Russia and China start war games
Russia kicked off the biggest war games in its history yesterday, mobilising 300,000 troops joined by more than 3000 Chinese soldiers in a show of military might intended to counter what it called the ‘‘aggressive and unfriendly’’ attitudes towards it.
The ministry of defence said that almost a third of its active military personnel was taking part in the week-long exercises in Siberia and the Russian far east, although independent analysts suggested that the numbers may have been overstated.
About 36,000 Russian tanks and armoured vehicles, 1000 warplanes, helicopters and drones, and 80 warships will be joined by 900 Chinese combat vehicles and 30 aircraft, underscoring a growing partnership between Beijing and Moscow to challenge American global hegemony. A Mongolian unit will also be involved, although the size and composition of the country’s contribution was not disclosed. Russia was Mongolia’s main ally until the rapprochement between Moscow and Beijing began in the early 1990s.
President Vladimir Putin was expected to attend the exercises, named Vostok 2018, after meeting President Xi of China in Vladivostok yesterday. He praised the strong relationship between the two nations, hailing their ‘‘trustworthy ties in political, security and defence spheres’’. Xi said that the friendship was ‘‘getting stronger all the time’’.
The two men signalled that their co-operation would go far beyond the military sphere, saying that they planned to use their own national currencies in trade deals instead of the US dollar, thereby challenging its supremacy as the global reserve currency.
Asked if the cost of the exercises was justified at a time when Russia was facing higher social spending demands, Dmitry Peskov, Putin’s spokesman, said: ‘‘The country’s ability to defend itself in the current international situation, which is often aggressive and unfriendly towards our country, means it is justified.’’
Dylan White, a Nato spokesman, said: ‘‘Vostok demonstrates Russia’s focus on exercising large-scale conflict. It fits into a pattern we have seen over some time: a more assertive Russia significantly increasing its defence budget and its military presence.’’

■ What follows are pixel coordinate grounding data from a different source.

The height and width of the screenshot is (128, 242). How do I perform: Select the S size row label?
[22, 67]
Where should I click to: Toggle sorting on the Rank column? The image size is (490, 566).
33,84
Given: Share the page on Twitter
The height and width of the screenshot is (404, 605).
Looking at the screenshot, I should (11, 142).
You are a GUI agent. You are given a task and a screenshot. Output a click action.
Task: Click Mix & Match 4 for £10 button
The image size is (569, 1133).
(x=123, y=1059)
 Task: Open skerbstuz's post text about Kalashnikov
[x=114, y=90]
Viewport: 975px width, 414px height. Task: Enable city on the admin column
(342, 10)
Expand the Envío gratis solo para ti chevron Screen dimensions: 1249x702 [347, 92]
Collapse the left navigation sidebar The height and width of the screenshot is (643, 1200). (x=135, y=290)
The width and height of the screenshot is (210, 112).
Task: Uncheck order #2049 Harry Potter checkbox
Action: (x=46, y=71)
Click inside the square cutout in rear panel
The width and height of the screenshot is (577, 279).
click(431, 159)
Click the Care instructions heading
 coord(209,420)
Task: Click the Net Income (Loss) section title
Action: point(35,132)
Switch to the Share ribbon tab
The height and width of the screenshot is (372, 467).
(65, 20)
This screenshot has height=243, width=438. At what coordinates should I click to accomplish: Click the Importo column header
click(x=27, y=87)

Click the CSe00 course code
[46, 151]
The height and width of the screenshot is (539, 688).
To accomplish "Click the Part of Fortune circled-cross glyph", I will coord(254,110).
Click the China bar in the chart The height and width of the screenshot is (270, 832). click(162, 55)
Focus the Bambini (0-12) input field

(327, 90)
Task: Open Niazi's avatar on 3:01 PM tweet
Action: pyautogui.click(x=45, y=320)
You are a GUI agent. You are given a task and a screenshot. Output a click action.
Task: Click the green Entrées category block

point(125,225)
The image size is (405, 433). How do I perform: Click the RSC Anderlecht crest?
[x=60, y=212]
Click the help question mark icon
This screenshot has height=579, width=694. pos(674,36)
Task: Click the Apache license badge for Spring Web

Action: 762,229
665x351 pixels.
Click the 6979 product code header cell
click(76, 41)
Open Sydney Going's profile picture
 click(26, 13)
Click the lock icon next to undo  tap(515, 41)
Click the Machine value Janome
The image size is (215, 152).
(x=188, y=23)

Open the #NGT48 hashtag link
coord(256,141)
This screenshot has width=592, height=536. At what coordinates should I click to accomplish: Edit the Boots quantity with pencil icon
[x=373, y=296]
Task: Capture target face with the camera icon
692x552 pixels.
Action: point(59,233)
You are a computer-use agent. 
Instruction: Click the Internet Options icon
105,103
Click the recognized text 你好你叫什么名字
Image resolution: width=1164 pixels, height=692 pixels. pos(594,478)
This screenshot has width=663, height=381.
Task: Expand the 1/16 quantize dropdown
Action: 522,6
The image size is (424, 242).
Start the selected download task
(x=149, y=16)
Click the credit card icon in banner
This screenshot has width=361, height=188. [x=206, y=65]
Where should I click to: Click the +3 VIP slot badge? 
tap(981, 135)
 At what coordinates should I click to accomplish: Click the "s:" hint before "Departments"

The exercises come amid heightened tensions between Russia and the West over increased sanctions, the conflict in Syria, the aftermath of the Salisbury poisonings and the indictment of Russian intelligence agents for hacking and interference in the 2016 US presidential elections.
Separately, China and the US are at loggerheads over an escalating trade war, and the Trump administration is considering its first sanctions on Chinese officials in response to human rights abuses.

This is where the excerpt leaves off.